=== Task details ===
Reproduce word for word the stretch from "Time means different" through "transport on hand." in the passage below on electric bikes and personal mobility.

China will have 150 million electric bikes on the road by 2015. Interestingly, the numbers suggest that electric bike sales in China are on the wane - the forecasts add 30 million e-bikes over the five years from 2010 to 2015.
I think this grossly underestimates the numbers of electric two-wheelers currently being sold.
Please note - if you live in America, you probably won't have experienced the urgent needs of these countries to solve congestion problems - America's geography is unique and quite different to most countries.
In terms of traffic flow, two wheelers offer a much more fluid and dense traffic flow than cars, and unless radical surgery is performed on Chinese roads, or complete infrastructures such as in General Motors' proposed EN-V mass personal transport concept, Chinese roads will come to rely on the mixing of high proportions of motorcycles and other small EVs to overcome the congestion.
In the future, the number of transportation options most humans use in any given journey is expected to rise - cars will only be part of the solution as new forms of both public and personal transport appear such as the electric scooter, the Segway, Toyota's iREAL, and a host of two-, three- and four-wheelers which fill the gaps between cars and public transport, public transport options increase, and the entire mobility spectrum is used.
At the same time our cities are becoming congested, our populations are getting older - Japanese companies understand this better than most, as Japan's population is already a decade ahead of the curve, but China recognizes the aging population problem will hit it hard due to its one-child policy of many decades.
Walking is obviously the best policy if you have the time and physical resources, but time can be a powerful motivator if it means spending 15 minutes with the kids at bedtime ... or not.
Time means different things to different people, but if an electric fold-up bike cuts 15 minutes off your journey to the salt mines each day, that's an extra three hours a week to make the most of your life. So the pay-off in time is often very worthwhile for having an extra mode of transport on hand.
On top of that, the world population is aging rapidly. We've been living longer and having less children, and it has finally begun to catch up. And baby boomers in their old age will be just as demanding as they have been at every other point on the life journey.
According to United Nations data, the world population of 80+ year olds will quadruple between now and 2050. By then there will be nearly 379 million octogenarians in the world - enough to speak loudly in demanding its mobility needs be met.
Painless mobility doesn't last forever, but with some clever help from mobility aids and exoskeletons, this might be extended by ten maybe 20 years.
We now have the design, manufacturing know-how and materials to make very small, very efficient personal mobility appliances that can increase the unaided mobility of the population well into old age. The biggest issue for first world countries in the introduction of such systems will be liability issues and regulatory approval in the myriad state jurisdictions.

=== Extracted data ===
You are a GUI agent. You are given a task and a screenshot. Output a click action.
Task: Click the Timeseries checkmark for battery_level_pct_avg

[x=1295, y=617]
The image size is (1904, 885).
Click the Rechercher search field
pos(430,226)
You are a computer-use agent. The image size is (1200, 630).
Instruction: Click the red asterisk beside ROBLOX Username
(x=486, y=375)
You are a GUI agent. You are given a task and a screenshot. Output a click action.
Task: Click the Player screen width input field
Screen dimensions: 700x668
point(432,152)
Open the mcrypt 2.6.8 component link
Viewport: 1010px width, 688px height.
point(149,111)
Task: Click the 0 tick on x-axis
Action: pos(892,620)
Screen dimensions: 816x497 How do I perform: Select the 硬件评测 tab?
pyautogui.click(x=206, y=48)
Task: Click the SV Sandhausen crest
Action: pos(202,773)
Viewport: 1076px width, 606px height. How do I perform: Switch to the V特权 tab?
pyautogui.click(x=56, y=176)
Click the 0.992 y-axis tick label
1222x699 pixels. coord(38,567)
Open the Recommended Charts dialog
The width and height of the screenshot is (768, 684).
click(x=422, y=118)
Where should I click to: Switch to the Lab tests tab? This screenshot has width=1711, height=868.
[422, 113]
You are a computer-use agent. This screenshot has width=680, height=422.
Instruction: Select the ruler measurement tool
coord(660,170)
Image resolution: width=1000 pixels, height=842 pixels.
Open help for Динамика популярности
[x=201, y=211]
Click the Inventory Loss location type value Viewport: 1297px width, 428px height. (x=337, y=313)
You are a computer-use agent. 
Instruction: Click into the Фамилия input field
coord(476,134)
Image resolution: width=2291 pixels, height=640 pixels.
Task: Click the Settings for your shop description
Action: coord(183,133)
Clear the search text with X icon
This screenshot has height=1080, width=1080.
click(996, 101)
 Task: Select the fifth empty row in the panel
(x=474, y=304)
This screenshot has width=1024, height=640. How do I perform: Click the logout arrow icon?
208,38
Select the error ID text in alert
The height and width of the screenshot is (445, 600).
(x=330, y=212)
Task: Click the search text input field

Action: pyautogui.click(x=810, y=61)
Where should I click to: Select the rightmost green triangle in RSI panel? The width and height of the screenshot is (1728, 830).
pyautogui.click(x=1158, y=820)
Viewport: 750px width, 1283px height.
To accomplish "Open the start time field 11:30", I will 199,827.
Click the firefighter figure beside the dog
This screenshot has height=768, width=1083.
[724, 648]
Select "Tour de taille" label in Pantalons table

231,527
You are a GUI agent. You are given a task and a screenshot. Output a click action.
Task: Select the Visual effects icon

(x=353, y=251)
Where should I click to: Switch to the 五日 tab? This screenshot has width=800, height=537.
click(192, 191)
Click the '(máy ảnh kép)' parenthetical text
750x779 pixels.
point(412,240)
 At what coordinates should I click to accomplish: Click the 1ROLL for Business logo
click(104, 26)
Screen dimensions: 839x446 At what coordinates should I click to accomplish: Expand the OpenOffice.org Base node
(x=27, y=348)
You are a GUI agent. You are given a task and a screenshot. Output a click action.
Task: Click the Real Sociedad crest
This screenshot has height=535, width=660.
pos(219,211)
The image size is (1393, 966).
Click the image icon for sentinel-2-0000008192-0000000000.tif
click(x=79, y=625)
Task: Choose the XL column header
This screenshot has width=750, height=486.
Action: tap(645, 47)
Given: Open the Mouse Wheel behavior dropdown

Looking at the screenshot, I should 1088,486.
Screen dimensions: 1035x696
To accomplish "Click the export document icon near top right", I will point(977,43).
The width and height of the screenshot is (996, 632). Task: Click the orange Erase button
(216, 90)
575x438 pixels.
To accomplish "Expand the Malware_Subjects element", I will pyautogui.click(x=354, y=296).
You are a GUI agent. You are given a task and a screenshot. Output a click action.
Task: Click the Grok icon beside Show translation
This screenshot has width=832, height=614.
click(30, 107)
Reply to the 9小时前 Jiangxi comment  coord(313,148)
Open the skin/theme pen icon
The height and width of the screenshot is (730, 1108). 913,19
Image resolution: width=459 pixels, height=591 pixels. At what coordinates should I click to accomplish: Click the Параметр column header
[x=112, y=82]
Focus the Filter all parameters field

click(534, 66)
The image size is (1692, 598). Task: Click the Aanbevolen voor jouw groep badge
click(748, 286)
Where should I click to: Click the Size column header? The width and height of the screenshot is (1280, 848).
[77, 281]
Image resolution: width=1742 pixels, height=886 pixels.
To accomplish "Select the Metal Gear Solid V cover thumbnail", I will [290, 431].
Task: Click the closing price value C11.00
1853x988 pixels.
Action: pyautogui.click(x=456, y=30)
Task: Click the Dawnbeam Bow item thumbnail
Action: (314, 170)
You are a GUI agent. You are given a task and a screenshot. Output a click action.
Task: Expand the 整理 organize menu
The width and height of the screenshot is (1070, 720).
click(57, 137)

=== Result for this task ===
Time means different things to different people, but if an electric fold-up bike cuts 15 minutes off your journey to the salt mines each day, that's an extra three hours a week to make the most of your life. So the pay-off in time is often very worthwhile for having an extra mode of transport on hand.